Mercedes DTM driver Wickens was called up for Friday practice at the KOHLER Grand Prix in the No. 7 Lucas Oil Schmidt Peterson Motorsports Honda after Mikhail Aleshin was unable to make it in time due to immigration issues.

Aleshin was able to return to the United States in time for Saturday’s final practice and qualifying at Road America, with Wickens stepping back down.

The Canadian got his first taste of an Indy car in a car swap with Schmidt Peterson Motorsports’ James Hinchcliffe in March, paving the way for his practice appearance at Road America.

However, Wickens is not looking to make a full-time move over to IndyCar anytime soon despite enjoying his run-out, with his focus lying with DTM.

“Not really, to be honest,” Wickens said when asked if IndyCar was something he would like to move into in Mercedes’ ‘Tales from the Paddock’ press newsletter.

“I just want to race cars.
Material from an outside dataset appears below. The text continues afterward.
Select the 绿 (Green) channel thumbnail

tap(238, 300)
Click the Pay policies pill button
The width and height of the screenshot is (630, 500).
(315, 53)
That’s the main thing. I have no urge to leave the DTM at the moment.

“Everything is going well, and I’m really happy with Mercedes.”

Wickens also went into detail about how rapidly things moved with Schmidt Peterson Motorsports, having only been told the day before practice that he was required for the running.

“I planned on having a relaxing weekend at home, but on Thursday afternoon I got a call from Schmidt Peterson Motorsports, which is the team that we did the ride swap with involving James Hinchcliffe back in April,” Wickens said.

“They asked if I could go to Road America and fill in for Mikhail Aleshin who had immigration issues. Fortunately, Toto [Wolff] was happy for me to do it and I was able to jump on a plane and get to Wisconsin.

“We didn’t get to the hotel until about 10pm on Thursday, and Free Practice 1 was on Friday morning very early. It took some getting used to.

“The practice itself was fun. The track was really good. It would be amazing to have a DTM race there one day.

“I definitely wanted to do the full weekend, but the full-time driver got his immigration stuff sorted and he made it to the race track by Friday night. My duties were finished, but it was still a really fun Friday.”